What is needed here is a word-for-word copy of all the entries below.
##### Material provided
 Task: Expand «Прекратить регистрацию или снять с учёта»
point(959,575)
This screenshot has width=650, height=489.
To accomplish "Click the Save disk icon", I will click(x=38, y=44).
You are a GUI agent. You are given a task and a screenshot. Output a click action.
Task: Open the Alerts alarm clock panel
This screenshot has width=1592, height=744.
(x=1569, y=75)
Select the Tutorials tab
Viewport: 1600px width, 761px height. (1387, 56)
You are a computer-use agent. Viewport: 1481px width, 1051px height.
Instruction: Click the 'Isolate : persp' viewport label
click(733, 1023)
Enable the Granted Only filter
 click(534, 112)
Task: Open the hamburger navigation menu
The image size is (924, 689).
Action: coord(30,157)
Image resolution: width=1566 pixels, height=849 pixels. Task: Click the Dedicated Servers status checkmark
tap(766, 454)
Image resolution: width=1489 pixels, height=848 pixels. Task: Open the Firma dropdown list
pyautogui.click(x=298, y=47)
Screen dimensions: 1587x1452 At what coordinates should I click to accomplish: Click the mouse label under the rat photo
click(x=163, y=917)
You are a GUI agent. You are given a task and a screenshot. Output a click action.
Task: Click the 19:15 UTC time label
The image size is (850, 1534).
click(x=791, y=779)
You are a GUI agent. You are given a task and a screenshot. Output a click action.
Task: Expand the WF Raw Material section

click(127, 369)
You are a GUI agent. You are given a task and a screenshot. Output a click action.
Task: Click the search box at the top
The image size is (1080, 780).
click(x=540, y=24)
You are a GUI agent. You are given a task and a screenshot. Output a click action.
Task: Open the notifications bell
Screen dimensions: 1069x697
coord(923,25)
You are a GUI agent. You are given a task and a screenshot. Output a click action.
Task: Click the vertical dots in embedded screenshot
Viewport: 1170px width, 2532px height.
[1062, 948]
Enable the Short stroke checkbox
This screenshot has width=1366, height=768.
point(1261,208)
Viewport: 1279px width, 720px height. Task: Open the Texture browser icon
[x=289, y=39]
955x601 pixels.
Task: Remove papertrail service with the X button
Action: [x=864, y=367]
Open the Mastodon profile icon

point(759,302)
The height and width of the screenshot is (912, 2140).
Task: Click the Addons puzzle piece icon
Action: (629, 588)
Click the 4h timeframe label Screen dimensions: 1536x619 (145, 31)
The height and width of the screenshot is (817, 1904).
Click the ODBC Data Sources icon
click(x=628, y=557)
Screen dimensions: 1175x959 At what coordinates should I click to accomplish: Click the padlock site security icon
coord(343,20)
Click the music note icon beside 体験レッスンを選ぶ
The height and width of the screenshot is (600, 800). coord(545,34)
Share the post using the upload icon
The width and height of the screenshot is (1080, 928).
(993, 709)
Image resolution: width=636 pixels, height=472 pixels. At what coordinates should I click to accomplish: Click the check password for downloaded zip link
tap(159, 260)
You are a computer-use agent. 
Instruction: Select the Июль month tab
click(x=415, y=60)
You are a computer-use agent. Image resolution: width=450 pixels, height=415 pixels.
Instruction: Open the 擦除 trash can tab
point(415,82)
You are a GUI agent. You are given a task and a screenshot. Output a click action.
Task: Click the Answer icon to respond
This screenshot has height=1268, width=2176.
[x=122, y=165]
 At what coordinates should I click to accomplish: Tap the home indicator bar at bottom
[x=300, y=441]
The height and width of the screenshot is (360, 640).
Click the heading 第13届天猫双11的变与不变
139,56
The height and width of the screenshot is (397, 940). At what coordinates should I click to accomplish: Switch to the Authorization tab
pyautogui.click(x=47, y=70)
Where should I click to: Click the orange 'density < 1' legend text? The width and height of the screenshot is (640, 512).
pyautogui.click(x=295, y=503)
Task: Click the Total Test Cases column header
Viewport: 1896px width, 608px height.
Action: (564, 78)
##########
◆ Written solution ◆
 Task: Expand «Прекратить регистрацию или снять с учёта»
point(959,575)
This screenshot has width=650, height=489.
To accomplish "Click the Save disk icon", I will click(x=38, y=44).
You are a GUI agent. You are given a task and a screenshot. Output a click action.
Task: Open the Alerts alarm clock panel
This screenshot has width=1592, height=744.
(x=1569, y=75)
Select the Tutorials tab
Viewport: 1600px width, 761px height. (1387, 56)
You are a computer-use agent. Viewport: 1481px width, 1051px height.
Instruction: Click the 'Isolate : persp' viewport label
click(733, 1023)
Enable the Granted Only filter
 click(534, 112)
Task: Open the hamburger navigation menu
The image size is (924, 689).
Action: coord(30,157)
Image resolution: width=1566 pixels, height=849 pixels. Task: Click the Dedicated Servers status checkmark
tap(766, 454)
Image resolution: width=1489 pixels, height=848 pixels. Task: Open the Firma dropdown list
pyautogui.click(x=298, y=47)
Screen dimensions: 1587x1452 At what coordinates should I click to accomplish: Click the mouse label under the rat photo
click(x=163, y=917)
You are a GUI agent. You are given a task and a screenshot. Output a click action.
Task: Click the 19:15 UTC time label
The image size is (850, 1534).
click(x=791, y=779)
You are a GUI agent. You are given a task and a screenshot. Output a click action.
Task: Expand the WF Raw Material section

click(127, 369)
You are a GUI agent. You are given a task and a screenshot. Output a click action.
Task: Click the search box at the top
The image size is (1080, 780).
click(x=540, y=24)
You are a GUI agent. You are given a task and a screenshot. Output a click action.
Task: Open the notifications bell
Screen dimensions: 1069x697
coord(923,25)
You are a GUI agent. You are given a task and a screenshot. Output a click action.
Task: Click the vertical dots in embedded screenshot
Viewport: 1170px width, 2532px height.
[1062, 948]
Enable the Short stroke checkbox
This screenshot has width=1366, height=768.
point(1261,208)
Viewport: 1279px width, 720px height. Task: Open the Texture browser icon
[x=289, y=39]
955x601 pixels.
Task: Remove papertrail service with the X button
Action: [x=864, y=367]
Open the Mastodon profile icon

point(759,302)
The height and width of the screenshot is (912, 2140).
Task: Click the Addons puzzle piece icon
Action: (629, 588)
Click the 4h timeframe label Screen dimensions: 1536x619 (145, 31)
The height and width of the screenshot is (817, 1904).
Click the ODBC Data Sources icon
click(x=628, y=557)
Screen dimensions: 1175x959 At what coordinates should I click to accomplish: Click the padlock site security icon
coord(343,20)
Click the music note icon beside 体験レッスンを選ぶ
The height and width of the screenshot is (600, 800). coord(545,34)
Share the post using the upload icon
The width and height of the screenshot is (1080, 928).
(993, 709)
Image resolution: width=636 pixels, height=472 pixels. At what coordinates should I click to accomplish: Click the check password for downloaded zip link
tap(159, 260)
You are a computer-use agent. 
Instruction: Select the Июль month tab
click(x=415, y=60)
You are a computer-use agent. Image resolution: width=450 pixels, height=415 pixels.
Instruction: Open the 擦除 trash can tab
point(415,82)
You are a GUI agent. You are given a task and a screenshot. Output a click action.
Task: Click the Answer icon to respond
This screenshot has height=1268, width=2176.
[x=122, y=165]
 At what coordinates should I click to accomplish: Tap the home indicator bar at bottom
[x=300, y=441]
The height and width of the screenshot is (360, 640).
Click the heading 第13届天猫双11的变与不变
139,56
The height and width of the screenshot is (397, 940). At what coordinates should I click to accomplish: Switch to the Authorization tab
pyautogui.click(x=47, y=70)
Where should I click to: Click the orange 'density < 1' legend text? The width and height of the screenshot is (640, 512).
pyautogui.click(x=295, y=503)
Task: Click the Total Test Cases column header
Viewport: 1896px width, 608px height.
Action: (564, 78)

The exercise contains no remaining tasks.